Consignes: Pour chacune des affirmations suivantes, dites par oui ou par non si elle concorde avec la critique du film Omagh, puis citez mot pour mot le passage de la critique qui permet de trancher. 1. L'explosion a eu lieu à Omagh le 15 août 1998. 2. Le film a été réalisé par Paul Greengrass. 3. L'attentat a fait plus de 250 blessés.

Texte extrait:
_ _ _ _ _

Omagh
Un film de Pete Travis
Avec Stuart Graham, Gerard McSorley, Michelle Forbes, Peter Balance…
Omagh, 15 août 1998, 15h10. Une voiture piégée explose dans une rue fréquentée de cette ville d’Irlande du Nord.
Bilan : 29 morts, plus de 250 blessés.
Bilan terrible d’un conflit qui l’est tout autant depuis des dizaines d’années.
Car ce sont toujours les civils qui sont les victimes de la guerre politique qui se joue en permanence, le peuple perd son humanité car il est méprisé de part et d’autres, par le pouvoir comme par les terroristes.
Après le brillant et déjà dur Bloody Sunday, Paul Greengrass a écrit ce film en collaboration avec Guy Hibbert, qu’il a également co-produit.
Comme il le dit lui-même, les deux événements distincts de 25 ans que sont le « bloody Sunday » de Derry en 1973 et Omagh en 1998, sont les symboles d’un conflit qui dure et qui ne trouve pas d’issue. Un conflit qui a fait des milliers de victimes, dont un grand nombre de civils innocents, souvent malheureusement les premières victimes de ces conflits.

_ _ _ _ _

Informations fournies:
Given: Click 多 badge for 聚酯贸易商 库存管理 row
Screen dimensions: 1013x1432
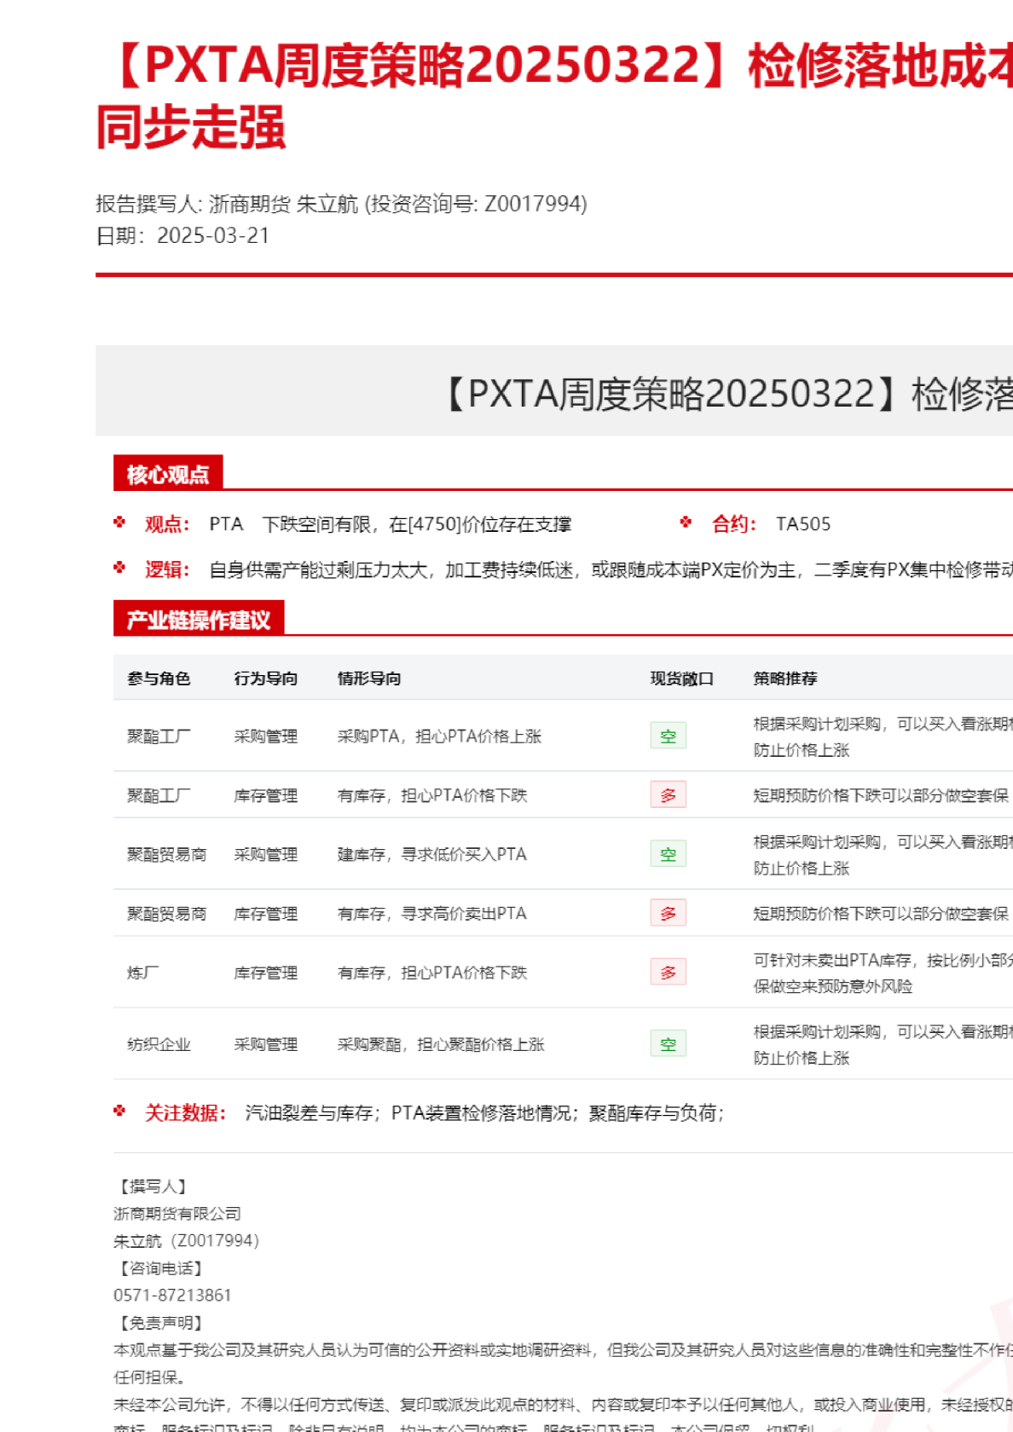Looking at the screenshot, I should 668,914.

_ _ _ _ _

Réponse complète:
1. Oui : « Omagh, 15 août 1998, 15h10. »
2. Non : « Un film de Pete Travis » ; Paul Greengrass « a écrit ce film en collaboration avec Guy Hibbert ».
3. Oui : « Bilan : 29 morts, plus de 250 blessés. »